For municipalities and investors, this is a central lever. Anyone seeking to prevent a landfill needs no emotional, blanket opposition, but rather an early, technically sound, and legally robust strategy. It begins with waste planning and structure planning, extends through land-use planning, the environmental impact assessment, the building permit, and the construction and operating permits, and ends only with closure, aftercare, and financial security.

 

Does it really have to be a landfill?

The most important point of attack is the demonstration of need. A landfill is not just any private facility that can be justified solely by ownership, demand, and a building application. In their waste planning, the cantons must set out, among other things, measures for avoidance and recovery, the need for landfill volume, the sites of landfills, and the necessary catchment areas. The spatially relevant results of this waste planning must be taken into account in the cantonal structure planning; intended landfill sites must be designated in the structure plan and the required land-use zones delineated.

This becomes even clearer at the construction-permit stage: the cantonal authority grants such a permit only if the need for landfill volume and the site are set out in the waste planning and the requirements for site and structure are met. The need is therefore not a political slogan, but a condition of the permit.

For municipalities and investors, this means: the first lever does not lie only in the building-permit procedure. It already lies in the question of whether the demand forecast, the catchment area, the classification of the landfill, and the choice of site are coherent. Is there already sufficient residual volume? Was the need differentiated by landfill type? Were existing sites, extensions, remediation of old deposit sites, or recovery measures seriously examined? The Canton of Zurich shows in exemplary fashion that landfill planning is a multi-stage selection process: from around 400 proposals, suitable sites were identified; at the same time, sites are to be removed if, from today’s perspective, they are no longer suitable.[1]

A municipality that does not want a landfill should therefore demand, or commission, a counter-report on the need at an early stage. Not every arithmetical gap in landfill volume justifies every site.
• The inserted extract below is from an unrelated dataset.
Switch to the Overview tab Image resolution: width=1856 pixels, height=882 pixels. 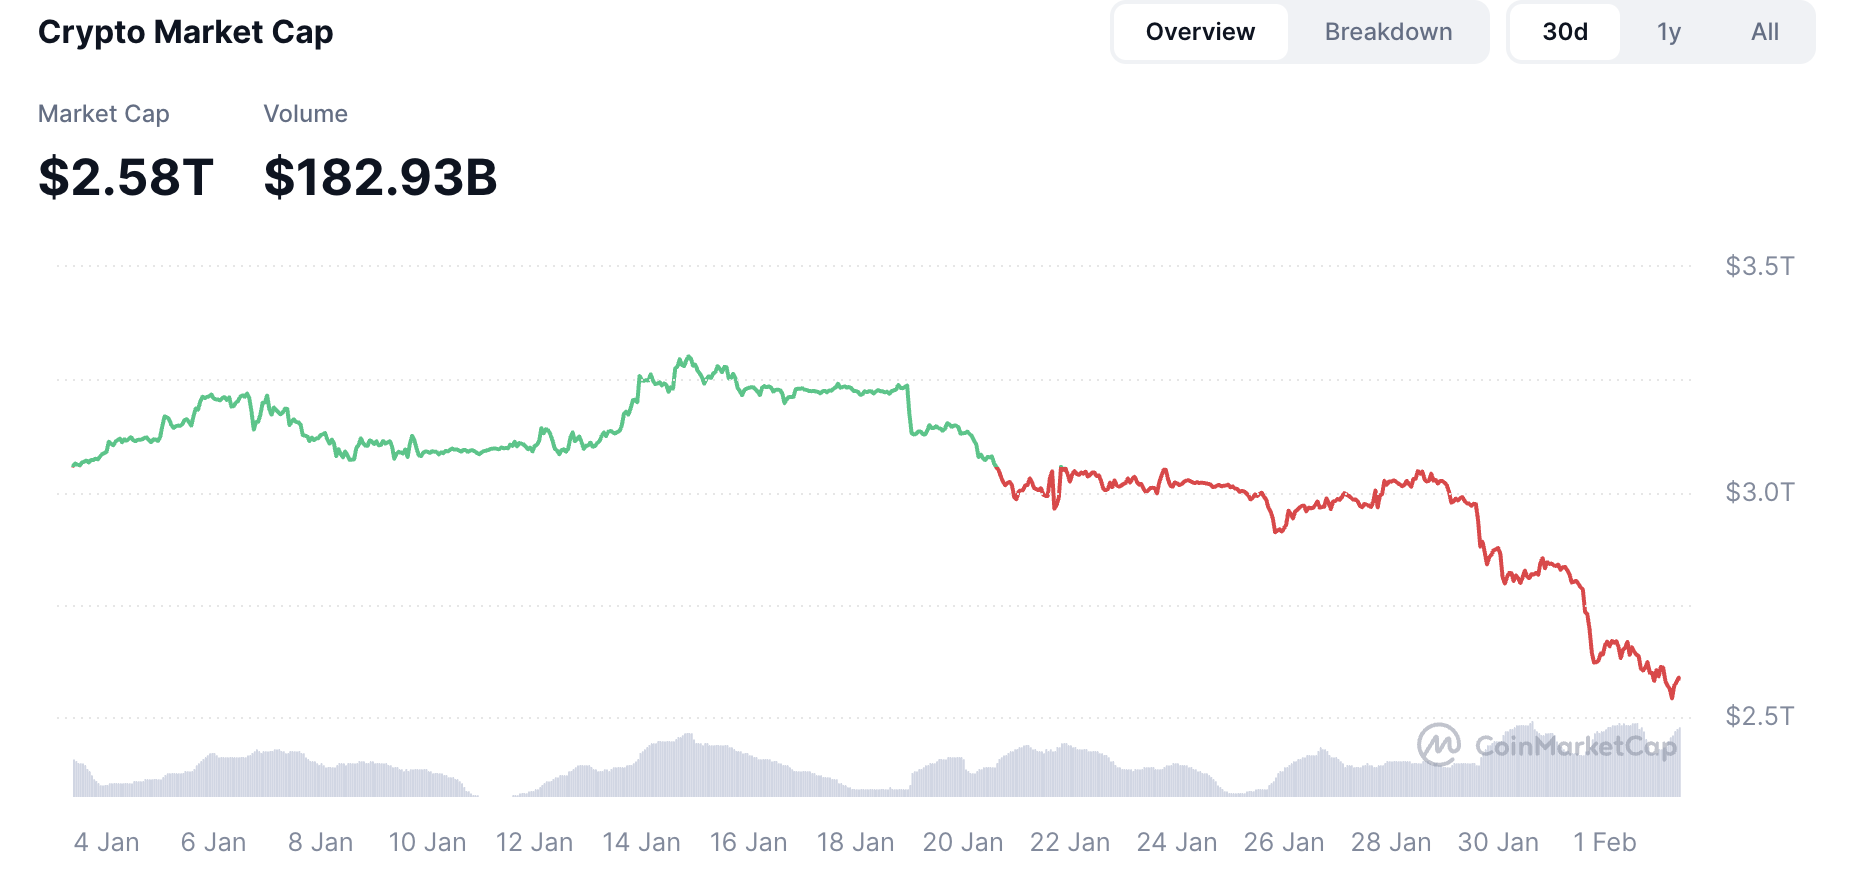click(1200, 31)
The weaker the need, the wider the catchment area, the better the alternatives, and the greater the site conflicts, the stronger the argument against the landfill.

Are there less intrusive alternatives to a landfill?

In modern waste law, landfilling is the final sink, not the preferred default. Waste is to be recovered for material or energy purposes where recovery burdens the environment less than another form of disposal and less than the manufacture of new products or the procurement of other fuels; recovery must be carried out in accordance with the state of the art.

This point is decisive precisely in the case of construction waste. Excavated and excavation material arises in very large quantities; the Federal Office for the Environment (“FOEN”) cites roughly 40 to 60 million tonnes per year. The overwhelming share is unpolluted and must be recovered as completely as possible, for example directly on site as building material, for the production of construction materials, for the refilling of extraction sites, or for permitted terrain modifications. Only where recovery is not possible does an OADW-compliant landfill come into consideration.[2]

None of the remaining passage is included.